4) The constitution will be weakened. The FCC’s action is another step away from the hallowed principle of representative government and toward bureaucratic tyranny. It is simply the latest in a long series of executive branch usurpations of Congress’ constitutionally mandated legislative prerogative. For a few unelected political appointees to break decades of precedent and unilaterally decide to regulate the Internet is abhorrent—especially since, once the process gets underway, these same unelected officials will act as judge, jury and executioner in the cases that come before them. Chairman Wheeler is trying to reassure us by promising to “forbear” from actually exercising full regulatory power, but of course, he is vague about what powers he and his colleagues wouldn’t exercise. Once the sought-after powers have been conceded to the FCC, they will have vast discretionary and arbitrary powers.

5) Free speech will be compromised. The First Amendment itself would be at risk under this new FCC regime. If you think that the IRS discrimination against conservative tax-exempt organizations was offensive, imagine what the FCC could do to stifle communication by not approving select websites. If you need government permission to disseminate ideas, speech can hardly be said to be free.

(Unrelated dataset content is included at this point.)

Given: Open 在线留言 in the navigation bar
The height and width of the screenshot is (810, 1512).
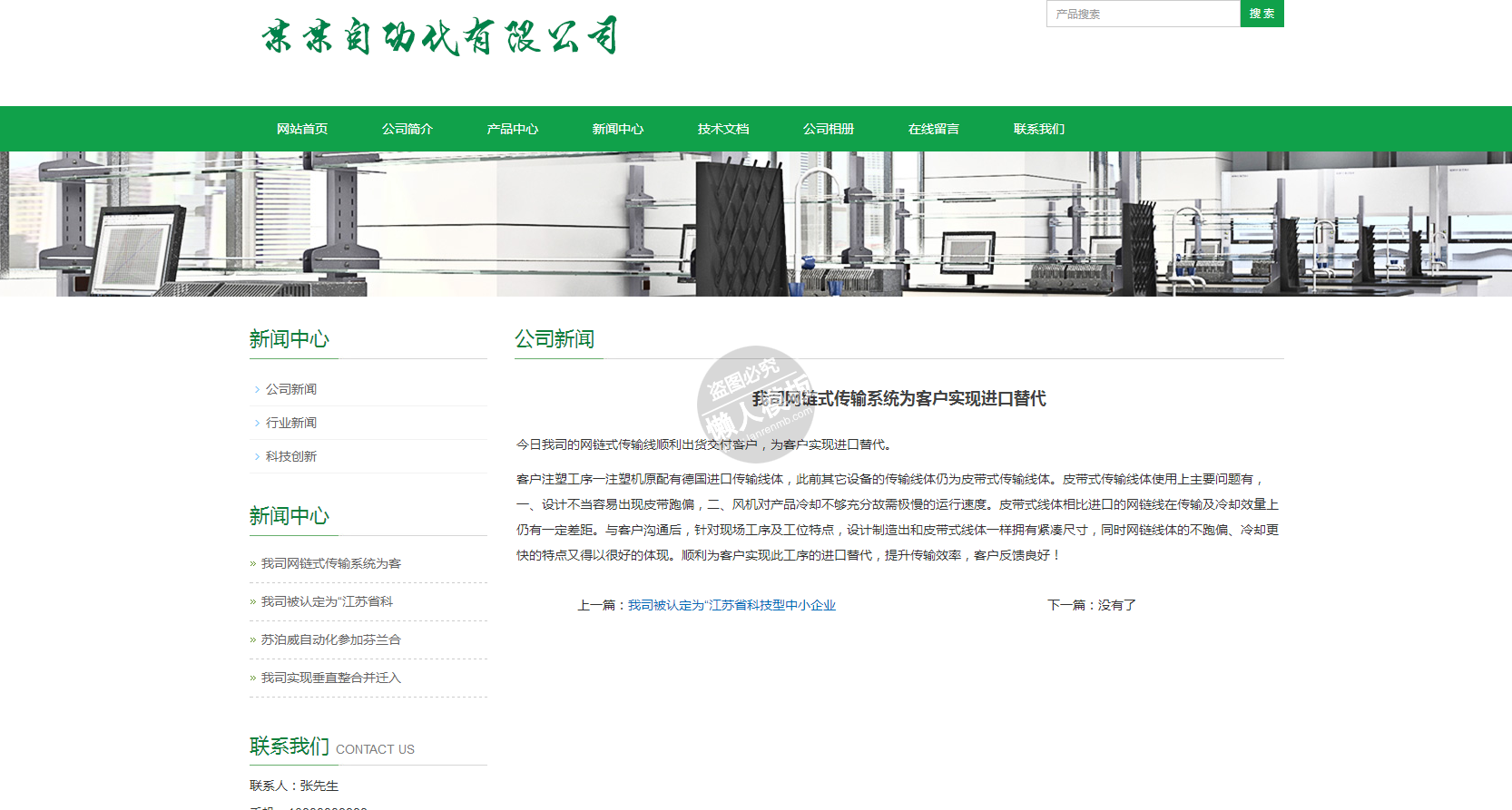Looking at the screenshot, I should [934, 129].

Congress needs to wake up and decisively halt this unwarranted expansion of executive branch power. In previous cases of bureaucratic overreach (IRS, NLRB, NSA, etc.) some members of Congress have made lots of noise, but the consequences to the perpetrators have been pathetically weak. It’s time to move beyond giving indignant speeches and an occasional slap on the wrist. Why not abolish the FCC, update federal communication law, and then let individual cases be litigated in common law courts?

Dr. Mark W. Hendrickson is a faculty member, economist, and contributing scholar with the Center for Vision & Values at Grove City College.